== Records to process ==
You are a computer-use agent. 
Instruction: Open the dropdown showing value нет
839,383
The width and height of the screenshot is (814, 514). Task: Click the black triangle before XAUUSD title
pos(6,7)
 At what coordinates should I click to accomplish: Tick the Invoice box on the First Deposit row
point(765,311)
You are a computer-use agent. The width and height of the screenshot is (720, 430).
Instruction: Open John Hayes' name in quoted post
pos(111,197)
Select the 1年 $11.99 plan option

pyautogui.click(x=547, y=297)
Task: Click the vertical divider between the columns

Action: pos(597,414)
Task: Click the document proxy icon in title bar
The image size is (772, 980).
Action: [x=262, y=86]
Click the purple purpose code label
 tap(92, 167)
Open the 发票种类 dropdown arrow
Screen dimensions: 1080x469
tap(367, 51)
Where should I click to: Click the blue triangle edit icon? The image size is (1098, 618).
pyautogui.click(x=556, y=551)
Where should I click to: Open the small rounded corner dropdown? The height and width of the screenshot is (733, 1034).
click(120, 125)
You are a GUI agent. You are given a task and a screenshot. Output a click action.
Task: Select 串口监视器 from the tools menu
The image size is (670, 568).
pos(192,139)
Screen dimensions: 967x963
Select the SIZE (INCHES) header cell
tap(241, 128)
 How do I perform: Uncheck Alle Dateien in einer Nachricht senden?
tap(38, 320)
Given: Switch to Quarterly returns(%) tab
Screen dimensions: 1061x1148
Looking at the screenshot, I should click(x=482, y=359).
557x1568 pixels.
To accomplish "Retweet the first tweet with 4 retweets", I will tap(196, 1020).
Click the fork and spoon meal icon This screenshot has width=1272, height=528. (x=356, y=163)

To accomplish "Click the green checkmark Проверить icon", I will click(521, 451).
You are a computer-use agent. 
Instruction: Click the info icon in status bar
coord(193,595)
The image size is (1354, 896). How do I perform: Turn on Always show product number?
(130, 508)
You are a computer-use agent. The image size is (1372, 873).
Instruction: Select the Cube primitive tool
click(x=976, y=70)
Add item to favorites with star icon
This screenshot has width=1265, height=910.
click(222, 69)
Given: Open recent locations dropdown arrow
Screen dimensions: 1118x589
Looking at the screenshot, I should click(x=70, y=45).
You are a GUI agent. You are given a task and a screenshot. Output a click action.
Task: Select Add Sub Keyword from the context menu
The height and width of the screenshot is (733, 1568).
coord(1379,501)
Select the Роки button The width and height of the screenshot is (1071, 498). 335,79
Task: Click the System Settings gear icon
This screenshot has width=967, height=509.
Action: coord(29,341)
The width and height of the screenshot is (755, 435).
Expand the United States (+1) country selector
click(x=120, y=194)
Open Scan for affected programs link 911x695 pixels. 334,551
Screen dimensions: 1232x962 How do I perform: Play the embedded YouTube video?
===
**Work required:** Look above for the line holding "You are a computer-use agent. The width" and the line holding "Given: Switch to Quarterly returns(%) tab", then output exactly those two lines and every line between them, nothing more.

**Written solution:**
You are a computer-use agent. The width and height of the screenshot is (720, 430).
Instruction: Open John Hayes' name in quoted post
pos(111,197)
Select the 1年 $11.99 plan option

pyautogui.click(x=547, y=297)
Task: Click the vertical divider between the columns

Action: pos(597,414)
Task: Click the document proxy icon in title bar
The image size is (772, 980).
Action: [x=262, y=86]
Click the purple purpose code label
 tap(92, 167)
Open the 发票种类 dropdown arrow
Screen dimensions: 1080x469
tap(367, 51)
Where should I click to: Click the blue triangle edit icon? The image size is (1098, 618).
pyautogui.click(x=556, y=551)
Where should I click to: Open the small rounded corner dropdown? The height and width of the screenshot is (733, 1034).
click(120, 125)
You are a GUI agent. You are given a task and a screenshot. Output a click action.
Task: Select 串口监视器 from the tools menu
The image size is (670, 568).
pos(192,139)
Screen dimensions: 967x963
Select the SIZE (INCHES) header cell
tap(241, 128)
 How do I perform: Uncheck Alle Dateien in einer Nachricht senden?
tap(38, 320)
Given: Switch to Quarterly returns(%) tab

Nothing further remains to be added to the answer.